» **Required task**: Please identify every line in the listing below that contains the string "Visit" and copy each of those lines in full. Letter case counts.

» **Interface element records**:
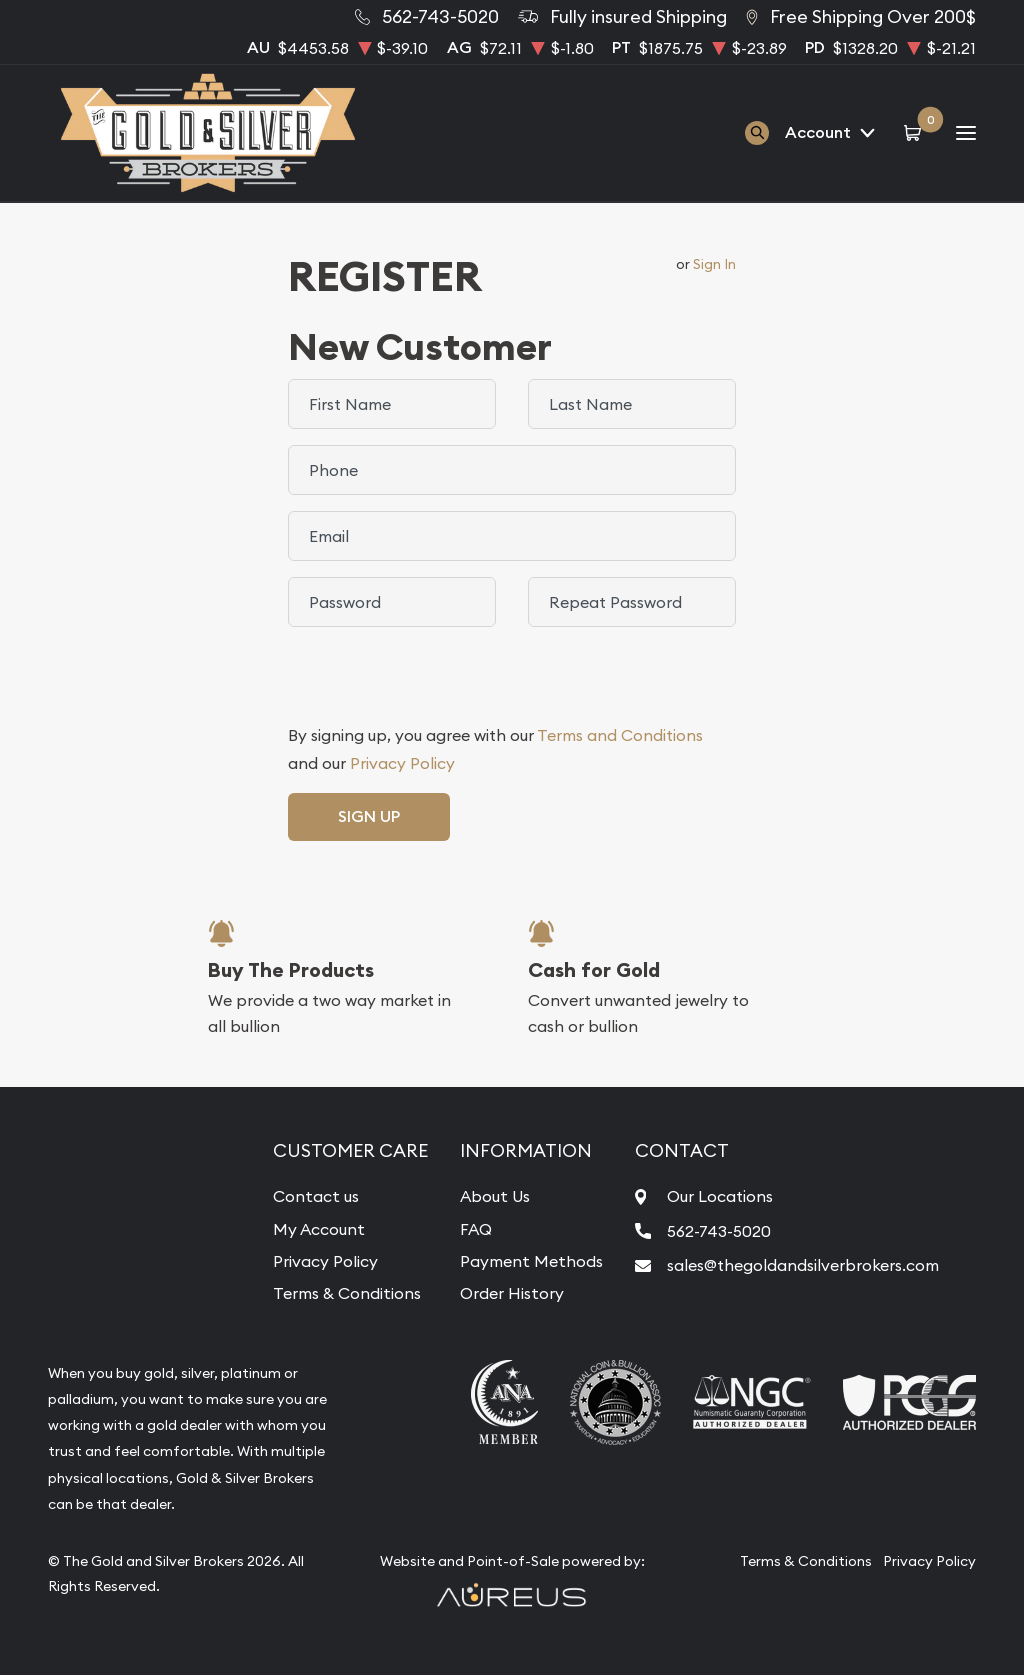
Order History (512, 1293)
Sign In (714, 264)
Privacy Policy (402, 763)
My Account (319, 1229)
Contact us (316, 1196)
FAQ (476, 1229)
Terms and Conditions (620, 735)
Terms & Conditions (347, 1293)
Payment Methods (531, 1261)
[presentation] (440, 682)
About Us (495, 1196)
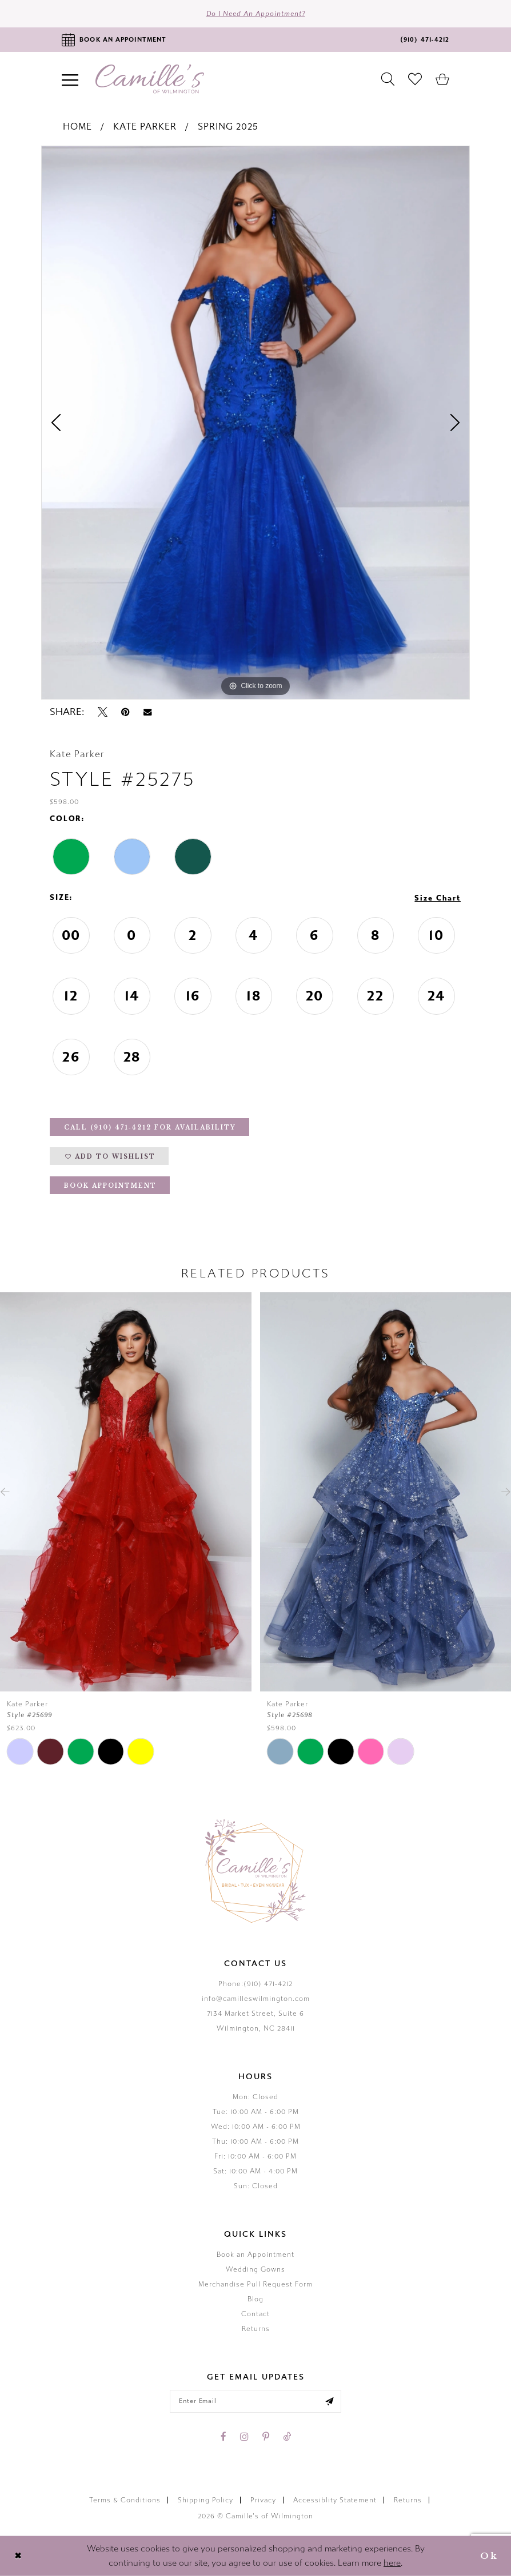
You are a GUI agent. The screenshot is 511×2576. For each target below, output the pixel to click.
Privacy (263, 2500)
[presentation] (125, 1492)
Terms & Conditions (125, 2500)
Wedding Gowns (255, 2269)
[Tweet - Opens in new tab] (102, 712)
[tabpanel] (255, 422)
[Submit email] (329, 2401)
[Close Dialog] (18, 2556)
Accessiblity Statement (335, 2500)
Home (77, 126)
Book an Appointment (255, 2254)
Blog (255, 2299)
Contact (255, 2314)
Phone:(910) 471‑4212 (255, 1984)
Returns (256, 2329)
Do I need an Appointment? (255, 14)
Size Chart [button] (437, 898)
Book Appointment (110, 1185)
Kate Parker (145, 126)
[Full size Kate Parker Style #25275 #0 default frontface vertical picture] (255, 422)
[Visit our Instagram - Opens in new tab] (244, 2436)
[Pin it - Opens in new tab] (125, 712)
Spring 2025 (228, 126)
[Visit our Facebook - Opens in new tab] (223, 2436)
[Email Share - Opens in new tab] (147, 712)
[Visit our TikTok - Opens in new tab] (287, 2436)
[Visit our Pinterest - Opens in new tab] (265, 2436)
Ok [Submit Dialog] (489, 2555)
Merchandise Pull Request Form (255, 2284)
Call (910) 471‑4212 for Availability (150, 1127)
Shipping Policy (205, 2500)
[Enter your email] (255, 2401)
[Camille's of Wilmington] (149, 79)
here (392, 2563)
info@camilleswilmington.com (256, 1999)
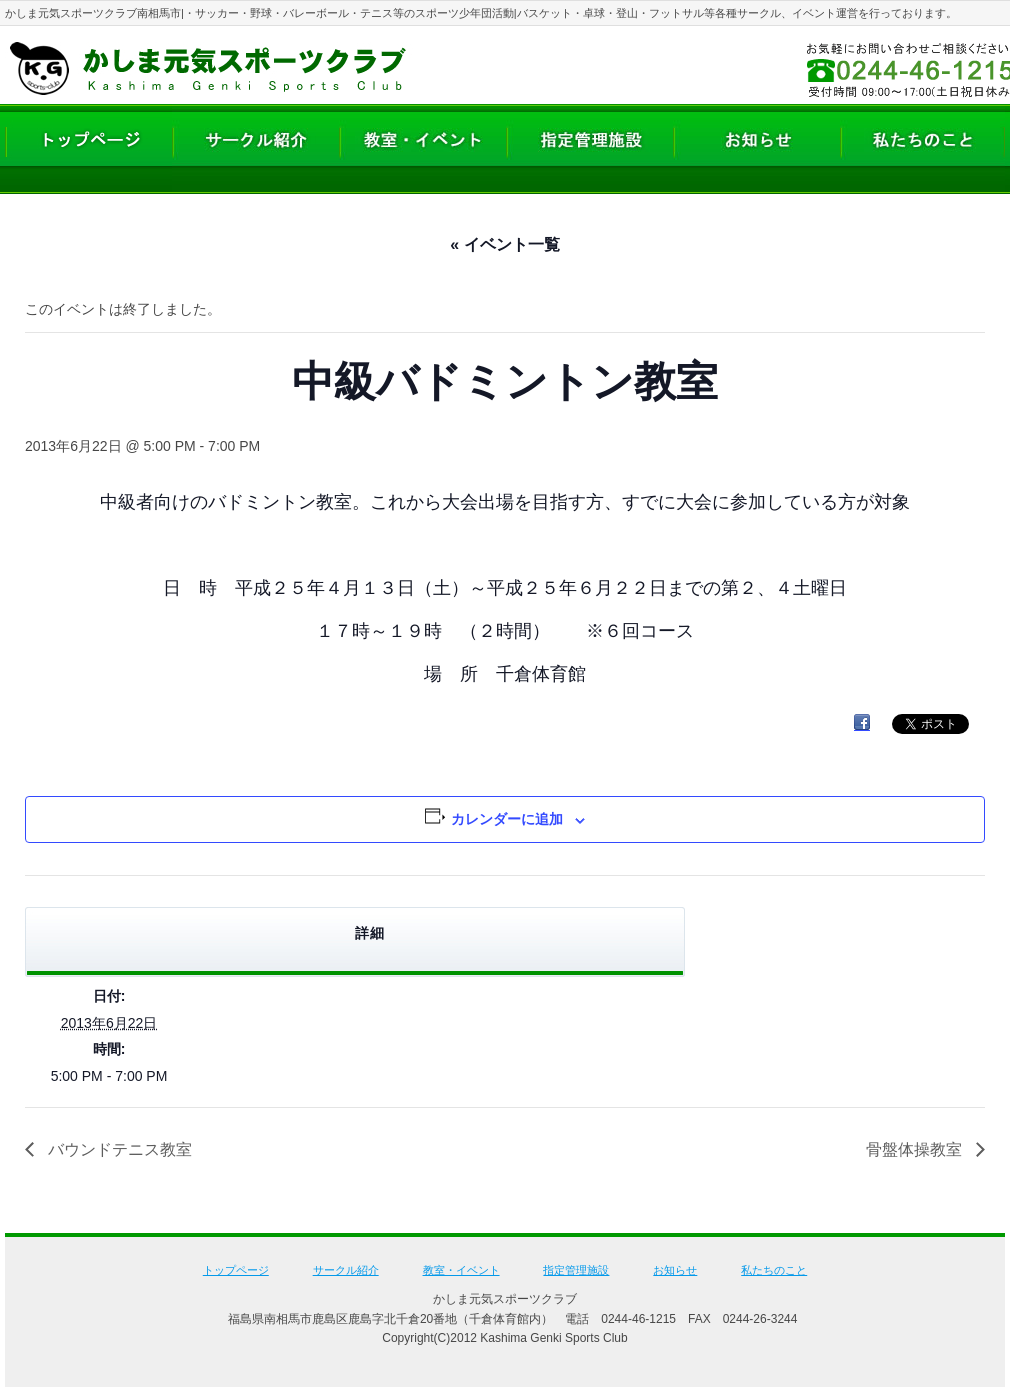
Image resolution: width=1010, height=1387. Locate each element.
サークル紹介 (346, 1270)
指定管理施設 (576, 1270)
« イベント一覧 (504, 244)
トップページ (236, 1270)
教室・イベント (461, 1270)
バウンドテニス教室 (118, 1149)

» **Final answer**:
[Visit our Instagram - Opens in new tab] (244, 2436)
[Visit our Facebook - Opens in new tab] (223, 2436)
[Visit our TikTok - Opens in new tab] (287, 2436)
[Visit our Pinterest - Opens in new tab] (265, 2436)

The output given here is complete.